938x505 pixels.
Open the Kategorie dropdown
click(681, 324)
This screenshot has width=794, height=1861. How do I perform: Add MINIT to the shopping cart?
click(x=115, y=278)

## Required task
Give the lines above as a numbered list, from the line containing "This screenshot has" through the last line, inclusive, leaving out any blank lines.

## Written answer
1. This screenshot has width=794, height=1861. How do I perform: Add MINIT to the shopping cart?
2. click(x=115, y=278)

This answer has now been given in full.